Exercises:
(a) Translate this sentence from the excerpt on low pH and MccJ25 into Spanish: "These results suggest that low pH makes resistant bacteria susceptible to MccJ25 by significantly changing the bacterial physiology rather than by modifying MccJ25 hydrophobicity."
(b) Summarize the excerpt on low pH and MccJ25 in two sentences.
(c) Write the next paragraph of the excerpt on low pH and MccJ25, following on from its final sentence.

Text excerpt:

- - - -

Yamaguchi et al.[18] showed that the lower the pH of the medium, the higher the accumulation of tetracycline in E. coli. In this report, authors concluded that the molecule taken up across the membrane is a protonated form of tetracycline. In this sense, we considered the possibility that MccJ25 could become more hydrophobic under low pH thereby favoring entry into the cell. To rule out this possibility, we performed an assay where only bacteria were exposed to low pH effect. For this, bacteria were previously incubated in M9 medium either at pH 7 or 4.7 for different times, washed with PBS (pH 7.4) and then treated for 6 h with MccJ25 (117.5 μM). As seen in Figure 4, bacteria preincubated for 6 and 24 h at pH 4.7 were susceptible to the antibiotic, while those preincubated at pH 7 remained resistant. These results suggest that low pH makes resistant bacteria susceptible to MccJ25 by significantly changing the bacterial physiology rather than by modifying MccJ25 hydrophobicity.
Ofek et al.[19] proposed that resistance to novobiocin in Gram-negative enteric bacteria is probably due to the inability of the antibiotic to penetrate the outer membrane. Based on this, Vaara and Vaara [20] used the sensitization of S. Thypimurium to novobiocin as an indicator of outer membrane permeability changes in the presence of cationic agents. In a similar manner, we studied if the S. Thypimurium resistance to novobiocin was circumvented by growing bacteria in acidic pH condition. To this end, we determined CFU mL-1 at different times after exposure to novobiocin (see Methods). As expected, we observed that 0.15 μM novobiocin did not affect S. Thypimurium growth at neutral pH whereas at pH 4.7, the antibiotic reduced 90% of colony counts after 24 h of incubation (Figure 5). Taken together, our results suggest that low pH incubation modifies the outer membrane permeability, allowing the entry of MccJ25 and novobiocin into the cell.

- - - -

Material shown:
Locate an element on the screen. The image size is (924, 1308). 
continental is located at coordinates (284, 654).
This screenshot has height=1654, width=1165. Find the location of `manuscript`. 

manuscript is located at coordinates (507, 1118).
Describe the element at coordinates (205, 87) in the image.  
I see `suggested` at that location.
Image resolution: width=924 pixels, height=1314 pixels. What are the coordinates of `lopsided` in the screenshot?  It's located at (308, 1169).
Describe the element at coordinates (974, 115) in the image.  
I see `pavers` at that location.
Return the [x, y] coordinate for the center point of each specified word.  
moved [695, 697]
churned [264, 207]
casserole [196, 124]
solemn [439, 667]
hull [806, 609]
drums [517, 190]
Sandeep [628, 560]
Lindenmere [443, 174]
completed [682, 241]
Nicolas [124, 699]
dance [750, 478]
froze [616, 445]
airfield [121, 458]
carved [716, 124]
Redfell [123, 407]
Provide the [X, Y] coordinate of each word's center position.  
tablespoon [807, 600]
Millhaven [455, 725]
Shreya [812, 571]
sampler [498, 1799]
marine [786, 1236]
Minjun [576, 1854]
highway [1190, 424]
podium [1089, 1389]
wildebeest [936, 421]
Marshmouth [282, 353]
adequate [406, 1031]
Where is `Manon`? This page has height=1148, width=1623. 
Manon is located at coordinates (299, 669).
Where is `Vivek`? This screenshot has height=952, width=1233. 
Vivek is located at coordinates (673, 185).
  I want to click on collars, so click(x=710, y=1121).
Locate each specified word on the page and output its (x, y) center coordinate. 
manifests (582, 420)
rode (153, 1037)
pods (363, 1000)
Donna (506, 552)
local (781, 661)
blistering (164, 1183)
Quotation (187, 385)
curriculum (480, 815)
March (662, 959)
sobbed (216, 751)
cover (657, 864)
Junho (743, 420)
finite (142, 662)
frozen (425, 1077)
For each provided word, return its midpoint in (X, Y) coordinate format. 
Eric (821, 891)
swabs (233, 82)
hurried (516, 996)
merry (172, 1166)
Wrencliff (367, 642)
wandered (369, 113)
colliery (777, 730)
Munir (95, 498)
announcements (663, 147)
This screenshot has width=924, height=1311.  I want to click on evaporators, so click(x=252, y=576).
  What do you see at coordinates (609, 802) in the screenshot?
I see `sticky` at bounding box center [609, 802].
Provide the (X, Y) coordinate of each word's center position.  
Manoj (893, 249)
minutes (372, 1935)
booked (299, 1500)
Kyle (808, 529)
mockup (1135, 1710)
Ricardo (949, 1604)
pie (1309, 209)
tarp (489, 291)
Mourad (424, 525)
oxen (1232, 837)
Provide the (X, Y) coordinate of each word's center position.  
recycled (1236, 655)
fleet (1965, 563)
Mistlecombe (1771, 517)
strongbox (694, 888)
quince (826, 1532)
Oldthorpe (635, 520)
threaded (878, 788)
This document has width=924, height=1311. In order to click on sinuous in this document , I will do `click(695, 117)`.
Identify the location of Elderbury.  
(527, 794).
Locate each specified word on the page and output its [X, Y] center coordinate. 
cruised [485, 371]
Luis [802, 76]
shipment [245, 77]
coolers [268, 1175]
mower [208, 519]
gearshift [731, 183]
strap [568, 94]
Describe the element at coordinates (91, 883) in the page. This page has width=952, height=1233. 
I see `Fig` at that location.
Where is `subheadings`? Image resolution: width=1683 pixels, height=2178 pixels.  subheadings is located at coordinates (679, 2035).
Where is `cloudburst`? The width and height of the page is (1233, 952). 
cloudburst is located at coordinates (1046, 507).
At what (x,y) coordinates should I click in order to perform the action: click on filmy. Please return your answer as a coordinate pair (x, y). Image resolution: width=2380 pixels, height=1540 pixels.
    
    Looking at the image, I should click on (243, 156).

- - - -

Results of the tasks:
(a) Estos resultados sugieren que el pH bajo vuelve susceptibles a MccJ25 a las bacterias resistentes al cambiar significativamente la fisiología bacteriana, y no al modificar la hidrofobicidad de MccJ25.

(b) Bacteria preincubated at pH 4.7 for 6 or 24 hours, then washed and treated with MccJ25, became susceptible to it, while those preincubated at pH 7 stayed resistant, which suggests that low pH changes bacterial physiology rather than MccJ25 hydrophobicity. Similarly, 0.15 μM novobiocin did not affect bacterial growth at neutral pH but reduced colony counts by 90% after 24 hours at pH 4.7, leading the authors to conclude that low pH modifies outer membrane permeability and allows both MccJ25 and novobiocin to enter the cell.

(c)
As a mean of simulating internal macrophage conditions, antibiotic sensitivity assays were carried out in M9 medium without nutrient supplementation. However, we considered interesting to evaluate the low pH effect on the sensitivity of S. Thypimurium to MccJ25 and novobiocin when bacteria are cultured in a medium that allows bacterial growth. The S. Thypimurium viability upon antibiotic treatment was estimated by calculating CFU mL-1 after 24 h of incubation in M9 medium (pH 4.7) supplemented with 0.2% glucose, 0.2% casamino acids and 10 μM MgSO4. In fact, compared with the control (no antibiotic added), surviving bacteria were 0.0001 and 0.1% for cultures treated with MccJ25 and novobiocin, respectively (Data not shown). Since bacterial physiology is radically different in actively growing cultures compared with cultures in non-supplemented minimal medium, the observation of the low pH effect in both conditions strengthen the idea that low pH is a determinant feature in turning resistant bacteria to MccJ25 and novobiocin into sensitive ones.
In summary, these results present evidence that the previously reported resistance of S. Thypimurium to MccJ25 and novobiocin, produced by the inability of the antibiotics to penetrate the bacterial outer membrane [9, 19], could be overcome when cells are exposed to low pH.